**Source material:**

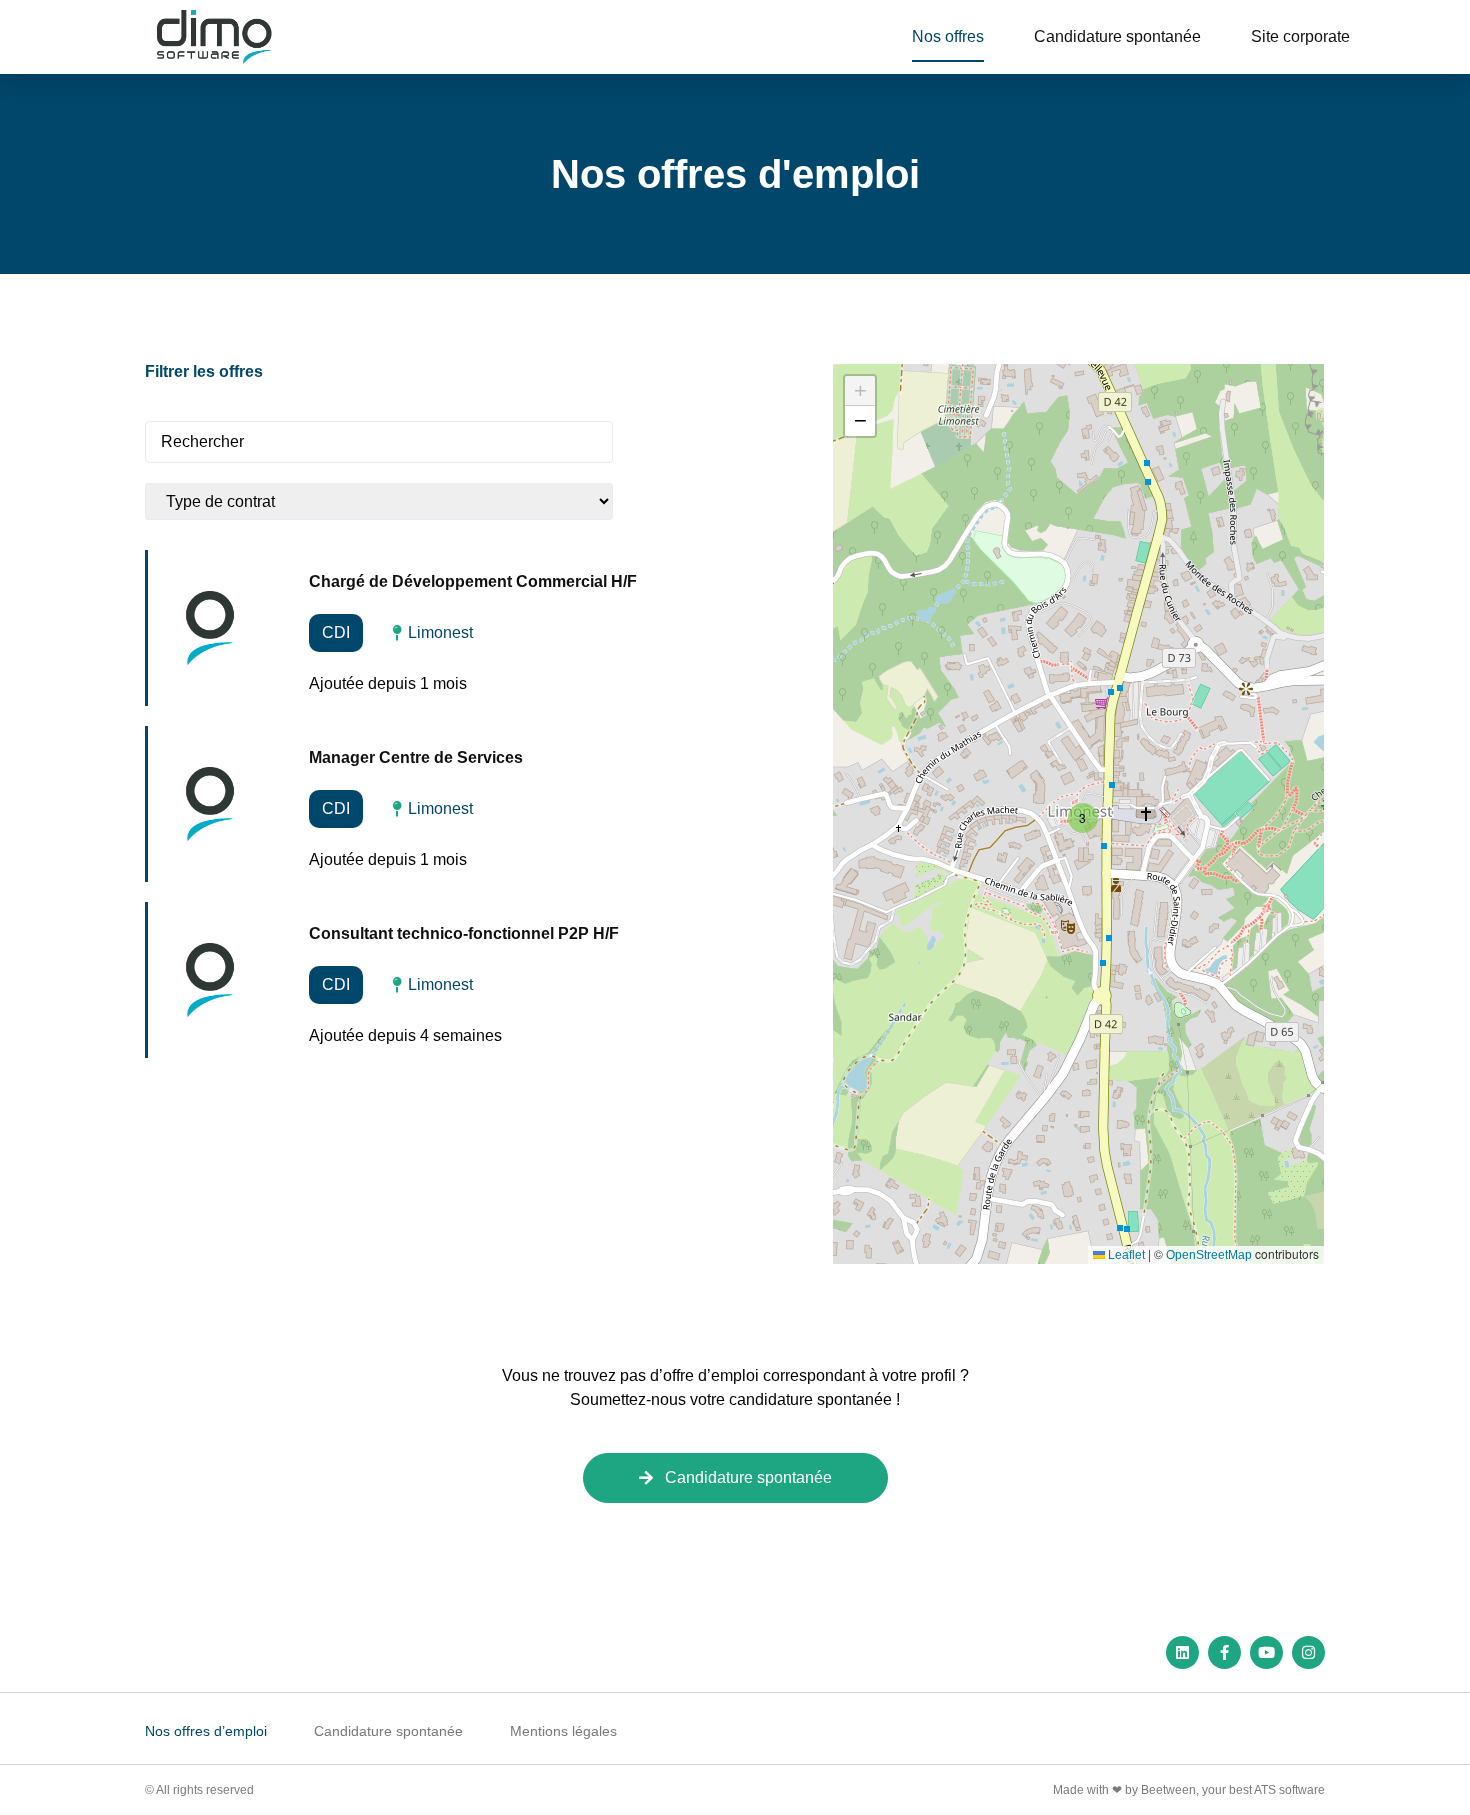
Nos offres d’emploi (206, 1731)
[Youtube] (1266, 1652)
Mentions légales (563, 1731)
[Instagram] (1308, 1652)
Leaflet (1125, 1255)
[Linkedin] (1182, 1652)
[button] (1080, 815)
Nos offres (948, 36)
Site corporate (1300, 36)
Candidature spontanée (1117, 36)
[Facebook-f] (1224, 1652)
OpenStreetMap (1209, 1255)
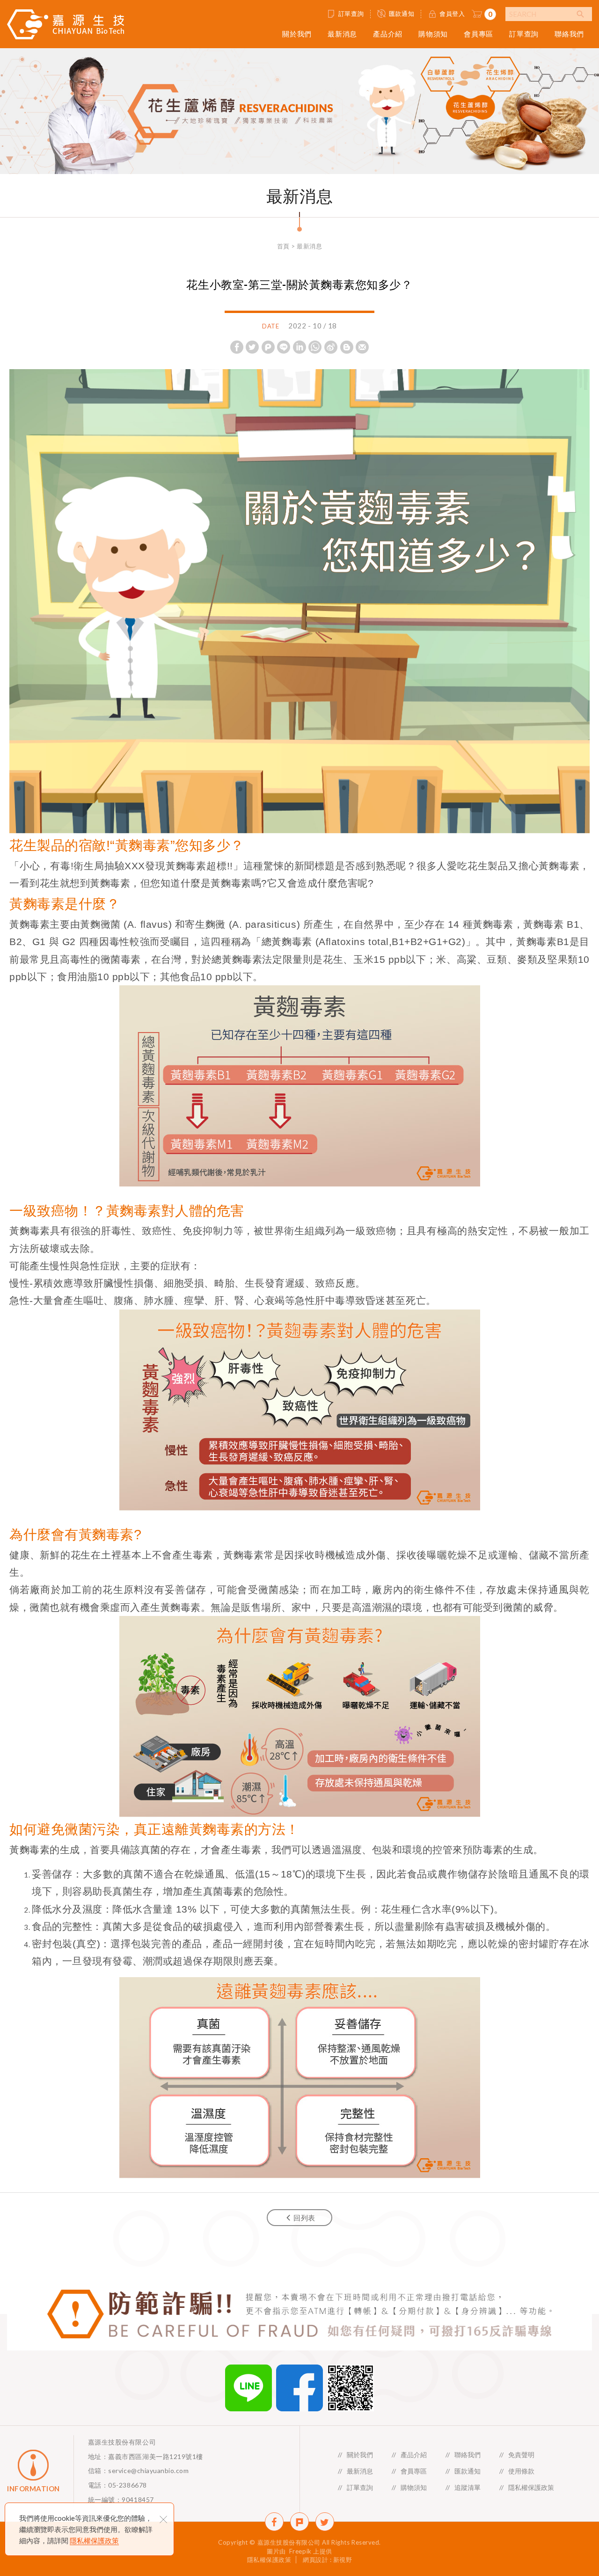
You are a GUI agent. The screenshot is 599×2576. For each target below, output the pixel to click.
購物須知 (433, 33)
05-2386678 (127, 2485)
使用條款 (521, 2471)
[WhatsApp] (315, 347)
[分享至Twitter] (252, 347)
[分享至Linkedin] (299, 347)
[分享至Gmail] (362, 347)
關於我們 (297, 33)
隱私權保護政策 (94, 2540)
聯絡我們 (569, 33)
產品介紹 (387, 33)
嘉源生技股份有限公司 (65, 24)
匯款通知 (402, 13)
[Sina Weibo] (331, 347)
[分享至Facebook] (237, 347)
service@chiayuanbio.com (148, 2470)
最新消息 (342, 33)
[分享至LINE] (284, 347)
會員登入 (452, 13)
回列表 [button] (304, 2217)
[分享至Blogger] (347, 347)
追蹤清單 (467, 2487)
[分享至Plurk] (268, 347)
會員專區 (478, 33)
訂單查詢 (351, 13)
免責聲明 (521, 2455)
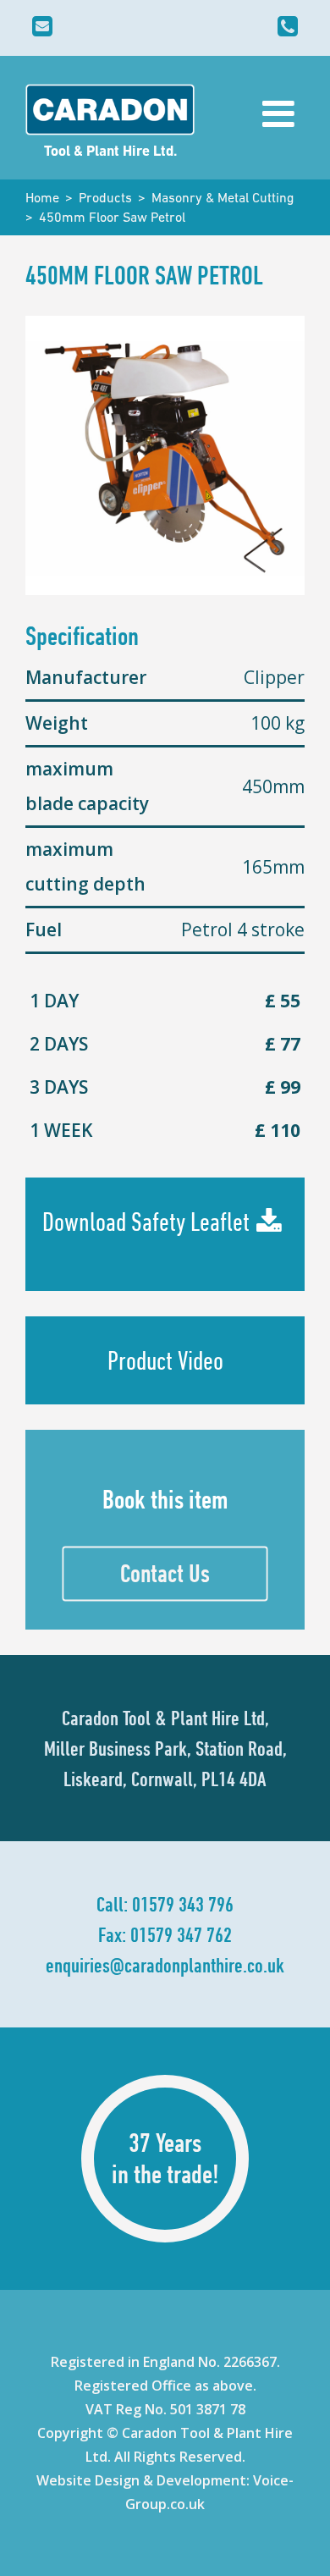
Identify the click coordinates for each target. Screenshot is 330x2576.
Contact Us (164, 1573)
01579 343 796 (183, 1904)
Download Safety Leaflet (146, 1221)
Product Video (165, 1360)
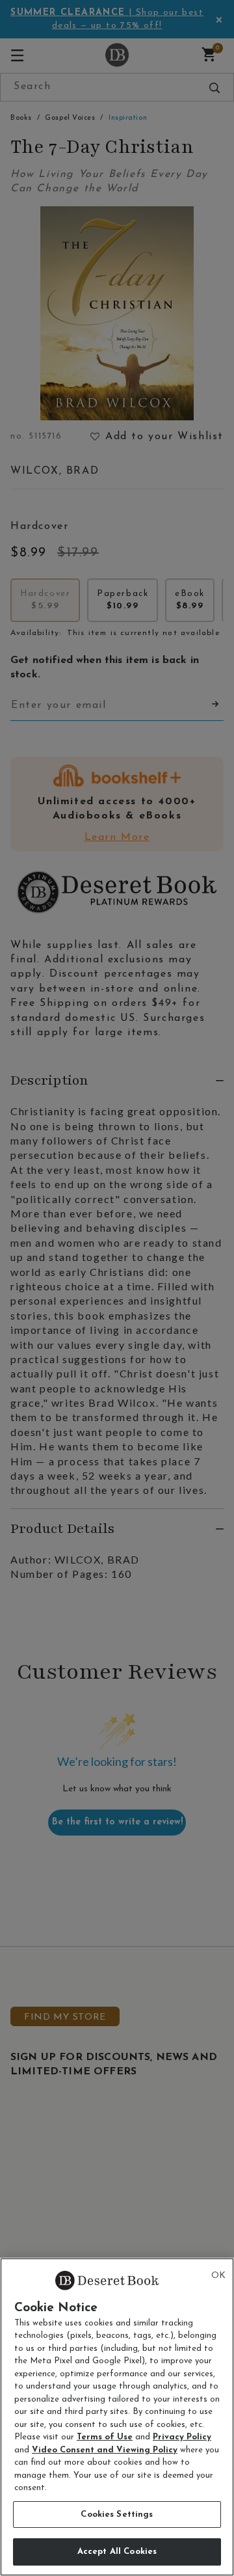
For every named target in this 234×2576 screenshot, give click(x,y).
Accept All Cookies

**Problem to solve:**
Everything from the line containing "For every named" to the bottom of the listing is to be set down exactly; leave out all other lines.

**Answer to the problem:**
For every named target in this 234×2576 screenshot, give click(x,y).
Accept All Cookies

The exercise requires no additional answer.